# Stated task:
Pick up the speech on the Development (Advisory Committee Advice) Amendment Bill after its last sentence and carry it forward.

# Text segment:
Legislative Council: Wednesday, September 29, 2010

Contents

DEVELOPMENT (ADVISORY COMMITTEE ADVICE) AMENDMENT BILL

Introduction and First Reading

The Hon. M. PARNELL (16:52): Obtained leave and introduced a bill for an act to amend the Development Act 1993. Read a first time.

Second Reading

The Hon. M. PARNELL (16:53): I move:

That this bill be now read a second time.

This is a bill to bring some transparency and accountability into the planning system in South Australia. In my brief contribution I will be using two acronyms, which I will explain at the outset for those who are not familiar with the planning system. The first is DPAC, which is the Development Policy Advisory Committee. It is a statutory body set up under the Development Act to advise the minister, and I will go into the functions of DPAC a little later.

The second acronym is DPA, or development plan amendment, and that is also commonly referred to as a rezoning, although that is not the only function of a DPA, but it is the main one. This is the process whereby planning rules are changed, such as zoning, and these are the rules that determine what development can or cannot be undertaken on certain areas of land. A classic example is the rezoning of farmland from rural to residential. This is a process that is proceeding apace, especially since the adoption of the 30-year plan and its urban fringe growth targets.

The link between these two acronyms is that DPAC gives advice to the minister on DPAs, especially those DPAs that have been instigated by the minister, but also some of those that are instigated by local councils. Some of the recent ministerial DPAs that have been the subject of DPAC advice include the Cheltenham Racecourse rezoning, the Mount Barker rezoning, the Gawler Racecourse and the Gawler East rezoning.

My bill is very simple. It provides that the planning minister, having received advice from DPAC in relation to a DPA, must publish that advice. Members would be aware that the DPAC hearing on the Mount Barker urban sprawl DPA has now been going for 15 hours and is still unfinished. I have attended all the meetings so far, and one of the most common complaints expressed by residents, and others, is just how disrespectful the process is. It is disrespectful in that those who put in submissions never get to see how their submissions were treated or reflected in the final advice given to the minister by DPAC.

# Material:
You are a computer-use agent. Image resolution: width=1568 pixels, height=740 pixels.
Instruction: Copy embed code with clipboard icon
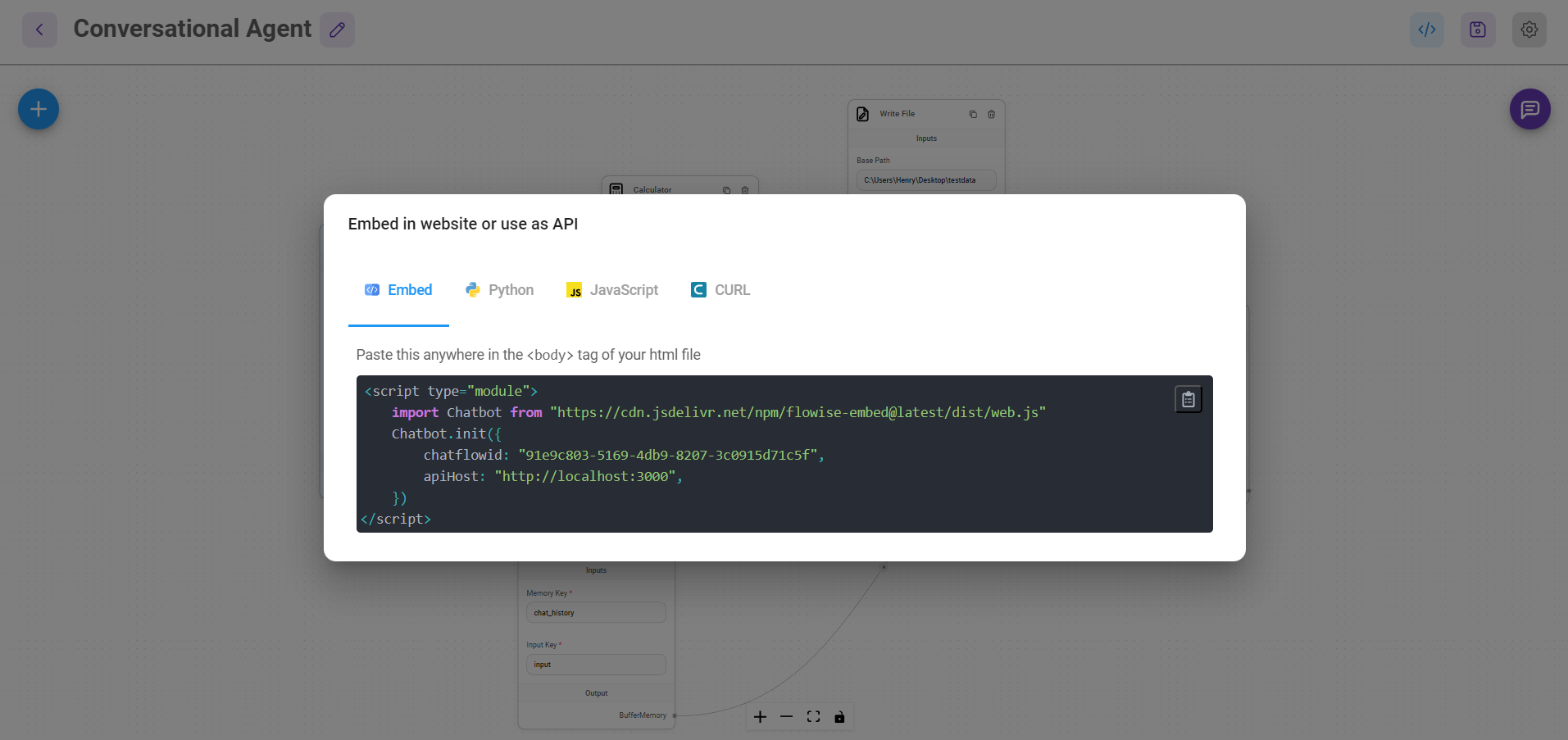(1188, 399)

# Output:
Those who write submissions have no way of knowing whether DPAC took them seriously or whether DPAC dismissed their concerns out of hand. All they know is the final gazetted approval of the DPA. In fact, most people do not even know that unless they read the Government Gazette, because nobody is obliged to actually tell them what was the final outcome of the process. In my view, it is disrespectful and discourteous to those who go to the trouble of engaging in the public consultation process, and I think it needs to be fixed.

When the minister finally makes a decision on a DPA, those who made their submission in good faith have no way of knowing whether the final decision made by the minister was consistent with the DPAC advice or whether it was against that advice. In short, the Development Policy Advisory Committee is a black hole into which submissions disappear. But it is not just community members who are calling for the change that I am introducing today; so, too, are local councils. In fact, as recently as this morning, I have been speaking with local council planners who tell me that they have called for the publication of DPAC's advice to the minister and that they, too, have been refused.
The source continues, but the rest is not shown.